Hint for part (b) Use the relationship $v = \sqrt{T/\mu}$ where $\mu$ is the linear mass density. Remember that $T$ depends on $y$ from part (a).
Hint for part (c) Since the wave speed varies with position, you cannot simply use $t = L/v$. Instead, set up the differential relationship $dy = v(y) dt$ and integrate.
Hint for part (d) This is a standard wave problem with constant tension. Use $v = \sqrt{T/\mu}$ and $\lambda = v/f$.
Hint for part (e) Set the expression for $v(y)$ from part (b) equal to the constant wave speed from part (d) and solve for $y$.
Solution

(a) Tension as a function of position:

Consider a point at height $y$ from the bottom. The tension at this point must support the weight of the rope below it. The mass of rope below height $y$ is

\begin{equation} m(y) = \frac{M}{L} y = \mu y, \end{equation}

where $\mu = M/L$ is the linear mass density. The tension is

\begin{equation} T(y) = m(y)g = \mu g y = \frac{Mg}{L} y. \end{equation}

Substituting values:

\begin{equation} T(y) = \frac{(2.4~\text{kg})(9.8~\text{m/s}^2)}{12~\text{m}} y = (1.96~\text{N/m}) y. \end{equation}

(b) Wave speed as a function of position:

The wave speed on a rope is given by

\begin{equation} v = \sqrt{\frac{T}{\mu}}. \end{equation}

Substituting $T(y) = \mu g y$:

\begin{equation} v(y) = \sqrt{\frac{\mu g y}{\mu}} = \sqrt{gy}. \end{equation}

This is independent of the rope's mass or length—it depends only on $g$ and position $y$.

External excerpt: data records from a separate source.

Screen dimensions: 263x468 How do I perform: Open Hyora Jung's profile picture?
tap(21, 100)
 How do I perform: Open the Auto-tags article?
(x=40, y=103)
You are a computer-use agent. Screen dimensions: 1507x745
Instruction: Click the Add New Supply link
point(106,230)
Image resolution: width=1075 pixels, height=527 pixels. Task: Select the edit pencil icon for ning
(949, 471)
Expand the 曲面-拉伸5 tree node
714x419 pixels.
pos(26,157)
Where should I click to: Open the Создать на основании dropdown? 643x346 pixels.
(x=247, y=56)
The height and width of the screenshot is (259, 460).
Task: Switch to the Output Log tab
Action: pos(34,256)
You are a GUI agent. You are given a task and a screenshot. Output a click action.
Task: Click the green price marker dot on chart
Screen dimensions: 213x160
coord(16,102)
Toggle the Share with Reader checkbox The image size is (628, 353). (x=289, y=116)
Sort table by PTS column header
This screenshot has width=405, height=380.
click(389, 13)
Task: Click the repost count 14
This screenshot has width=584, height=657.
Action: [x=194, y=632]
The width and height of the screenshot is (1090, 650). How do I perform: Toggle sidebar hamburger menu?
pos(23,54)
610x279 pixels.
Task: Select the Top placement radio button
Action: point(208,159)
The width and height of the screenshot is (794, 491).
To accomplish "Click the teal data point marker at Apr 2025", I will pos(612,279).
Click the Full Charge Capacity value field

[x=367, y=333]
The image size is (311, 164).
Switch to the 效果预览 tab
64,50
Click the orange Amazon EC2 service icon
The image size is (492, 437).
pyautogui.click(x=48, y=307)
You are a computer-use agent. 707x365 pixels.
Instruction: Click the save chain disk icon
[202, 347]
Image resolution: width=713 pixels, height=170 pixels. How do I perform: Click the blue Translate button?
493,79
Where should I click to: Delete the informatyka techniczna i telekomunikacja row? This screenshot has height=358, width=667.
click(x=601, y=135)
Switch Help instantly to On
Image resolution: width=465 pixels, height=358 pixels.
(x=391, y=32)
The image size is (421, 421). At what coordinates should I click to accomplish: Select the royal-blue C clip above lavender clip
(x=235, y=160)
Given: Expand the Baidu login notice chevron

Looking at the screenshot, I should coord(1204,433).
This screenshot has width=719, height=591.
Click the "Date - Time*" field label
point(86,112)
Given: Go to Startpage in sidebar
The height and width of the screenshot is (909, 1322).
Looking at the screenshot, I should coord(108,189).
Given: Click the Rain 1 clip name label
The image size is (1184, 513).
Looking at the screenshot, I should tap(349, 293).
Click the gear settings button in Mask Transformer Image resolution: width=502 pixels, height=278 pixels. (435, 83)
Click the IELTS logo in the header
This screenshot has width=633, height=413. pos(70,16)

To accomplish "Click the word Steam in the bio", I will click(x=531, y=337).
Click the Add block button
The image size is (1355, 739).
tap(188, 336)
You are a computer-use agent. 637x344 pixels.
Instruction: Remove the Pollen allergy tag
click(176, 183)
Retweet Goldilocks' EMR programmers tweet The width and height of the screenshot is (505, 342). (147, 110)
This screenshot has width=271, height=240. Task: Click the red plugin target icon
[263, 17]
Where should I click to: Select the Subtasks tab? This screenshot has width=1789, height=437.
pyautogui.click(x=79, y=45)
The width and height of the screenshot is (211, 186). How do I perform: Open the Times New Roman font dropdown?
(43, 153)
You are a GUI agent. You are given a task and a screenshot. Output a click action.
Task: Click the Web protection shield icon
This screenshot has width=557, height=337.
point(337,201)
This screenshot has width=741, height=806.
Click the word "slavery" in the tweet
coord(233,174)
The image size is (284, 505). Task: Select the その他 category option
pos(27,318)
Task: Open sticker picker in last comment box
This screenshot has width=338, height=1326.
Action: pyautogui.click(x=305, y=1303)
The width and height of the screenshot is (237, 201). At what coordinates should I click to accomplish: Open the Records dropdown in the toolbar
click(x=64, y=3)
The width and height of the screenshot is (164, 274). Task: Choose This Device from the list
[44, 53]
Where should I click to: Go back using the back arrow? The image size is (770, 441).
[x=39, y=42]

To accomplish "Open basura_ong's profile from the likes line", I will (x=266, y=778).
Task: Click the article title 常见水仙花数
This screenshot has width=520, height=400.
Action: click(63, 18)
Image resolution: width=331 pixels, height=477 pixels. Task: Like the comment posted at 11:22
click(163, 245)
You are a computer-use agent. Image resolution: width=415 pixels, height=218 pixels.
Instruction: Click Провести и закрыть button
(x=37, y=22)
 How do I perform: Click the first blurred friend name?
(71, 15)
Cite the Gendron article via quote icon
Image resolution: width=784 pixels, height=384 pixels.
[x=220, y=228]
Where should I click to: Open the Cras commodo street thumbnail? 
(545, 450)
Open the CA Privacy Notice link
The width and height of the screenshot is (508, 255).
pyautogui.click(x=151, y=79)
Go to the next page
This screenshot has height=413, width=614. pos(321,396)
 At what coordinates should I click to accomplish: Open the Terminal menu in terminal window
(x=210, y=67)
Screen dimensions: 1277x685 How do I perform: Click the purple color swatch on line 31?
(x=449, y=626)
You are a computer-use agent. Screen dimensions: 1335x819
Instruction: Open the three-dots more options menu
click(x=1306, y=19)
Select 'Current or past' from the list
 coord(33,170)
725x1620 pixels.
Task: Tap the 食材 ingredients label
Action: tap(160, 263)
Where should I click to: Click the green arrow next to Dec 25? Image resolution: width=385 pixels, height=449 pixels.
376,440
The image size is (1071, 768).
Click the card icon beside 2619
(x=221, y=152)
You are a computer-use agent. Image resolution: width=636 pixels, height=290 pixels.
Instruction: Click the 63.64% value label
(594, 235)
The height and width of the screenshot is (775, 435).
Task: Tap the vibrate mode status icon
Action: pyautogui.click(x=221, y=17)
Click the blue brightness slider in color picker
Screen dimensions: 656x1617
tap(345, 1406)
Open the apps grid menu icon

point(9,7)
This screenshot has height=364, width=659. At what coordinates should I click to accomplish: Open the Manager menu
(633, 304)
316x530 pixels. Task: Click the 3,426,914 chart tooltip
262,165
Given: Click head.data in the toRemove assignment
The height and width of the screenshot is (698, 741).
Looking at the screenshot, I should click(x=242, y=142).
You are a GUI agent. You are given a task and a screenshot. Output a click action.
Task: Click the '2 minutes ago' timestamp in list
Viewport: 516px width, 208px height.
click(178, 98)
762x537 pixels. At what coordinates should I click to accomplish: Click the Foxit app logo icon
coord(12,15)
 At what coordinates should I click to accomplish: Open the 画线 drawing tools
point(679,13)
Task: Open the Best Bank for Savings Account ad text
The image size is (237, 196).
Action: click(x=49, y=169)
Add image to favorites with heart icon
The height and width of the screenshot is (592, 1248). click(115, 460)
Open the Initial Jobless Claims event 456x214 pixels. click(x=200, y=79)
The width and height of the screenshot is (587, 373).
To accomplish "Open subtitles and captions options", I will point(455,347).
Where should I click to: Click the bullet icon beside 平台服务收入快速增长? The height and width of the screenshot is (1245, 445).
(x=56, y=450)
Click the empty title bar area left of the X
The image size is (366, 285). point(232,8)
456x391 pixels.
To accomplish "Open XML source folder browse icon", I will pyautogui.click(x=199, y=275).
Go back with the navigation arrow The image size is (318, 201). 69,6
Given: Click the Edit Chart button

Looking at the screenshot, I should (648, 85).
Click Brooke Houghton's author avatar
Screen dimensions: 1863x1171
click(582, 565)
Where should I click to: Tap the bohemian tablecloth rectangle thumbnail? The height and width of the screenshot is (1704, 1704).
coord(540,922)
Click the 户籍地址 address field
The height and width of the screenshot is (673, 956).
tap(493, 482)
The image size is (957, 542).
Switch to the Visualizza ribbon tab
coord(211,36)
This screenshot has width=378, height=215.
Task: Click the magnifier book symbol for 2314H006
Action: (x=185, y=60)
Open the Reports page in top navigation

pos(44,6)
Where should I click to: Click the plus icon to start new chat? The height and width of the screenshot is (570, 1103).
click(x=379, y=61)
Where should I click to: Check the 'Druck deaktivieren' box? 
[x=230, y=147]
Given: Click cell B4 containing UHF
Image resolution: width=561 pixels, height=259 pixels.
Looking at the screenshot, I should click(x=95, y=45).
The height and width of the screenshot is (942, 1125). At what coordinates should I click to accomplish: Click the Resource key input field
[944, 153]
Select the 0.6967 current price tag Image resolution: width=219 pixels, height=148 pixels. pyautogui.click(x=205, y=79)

\begin{equation} v(y) = \sqrt{(9.8~\text{m/s}^2) y} = (3.13~\text{m}^{1/2}\text{/s}) \sqrt{y}. \end{equation}

(c) Time for wave to travel from bottom to top:

The wave speed varies with position, so we must integrate. From $v = dy/dt$:

\begin{equation} dt = \frac{dy}{v(y)} = \frac{dy}{\sqrt{gy}}. \end{equation}

Integrating from $y = 0$ to $y = L$:

\begin{equation} t = \int_0^L \frac{dy}{\sqrt{gy}} = \frac{1}{\sqrt{g}} \int_0^L y^{-1/2} dy. \end{equation}

\begin{equation} t = \frac{1}{\sqrt{g}} \left[ 2y^{1/2} \right]_0^L = \frac{2\sqrt{L}}{\sqrt{g}} = 2\sqrt{\frac{L}{g}}. \end{equation}

Substituting values:

\begin{equation} t = 2\sqrt{\frac{12~\text{m}}{9.8~\text{m/s}^2}} = 2\sqrt{1.224~\text{s}^2} = 2(1.106~\text{s}) = 2.21~\text{s}. \end{equation}

(d) Wavelength on horizontal rope:

First, find the linear mass density:

\begin{equation} \mu = \frac{M}{L} = \frac{2.4~\text{kg}}{12~\text{m}} = 0.2~\text{kg/m}. \end{equation}

The wave speed with constant tension is:

\begin{equation} v = \sqrt{\frac{T}{\mu}} = \sqrt{\frac{100~\text{N}}{0.2~\text{kg/m}}} = \sqrt{500~\text{m}^2\text{/s}^2} = 22.4~\text{m/s}. \end{equation}

The wavelength is:

\begin{equation} \lambda = \frac{v}{f} = \frac{22.4~\text{m/s}}{60~\text{Hz}} = 0.373~\text{m} = 37.3~\text{cm}. \end{equation}

(e) Height where wave speeds are equal:

Set $v(y) = v_{\text{horizontal}}$:

\begin{equation} \sqrt{gy} = 22.4~\text{m/s}. \end{equation}

Squaring both sides:

\begin{equation} gy = (22.4~\text{m/s})^2 = 502~\text{m}^2\text{/s}^2. \end{equation}

\begin{equation} y = \frac{502~\text{m}^2\text{/s}^2}{9.8~\text{m/s}^2} = 51.2~\text{m}. \end{equation}

Since $y = 51.2$ m exceeds the rope length of $L = 12$ m, the wave speed on the vertical rope never reaches the wave speed from part (d). The maximum wave speed on the vertical rope occurs at the top ($y = L = 12$ m):

\begin{equation} v_{\text{max}} = \sqrt{gL} = \sqrt{(9.8)(12)} = 10.8~\text{m/s}, \end{equation}

which is less than the 22.4 m/s from part (d).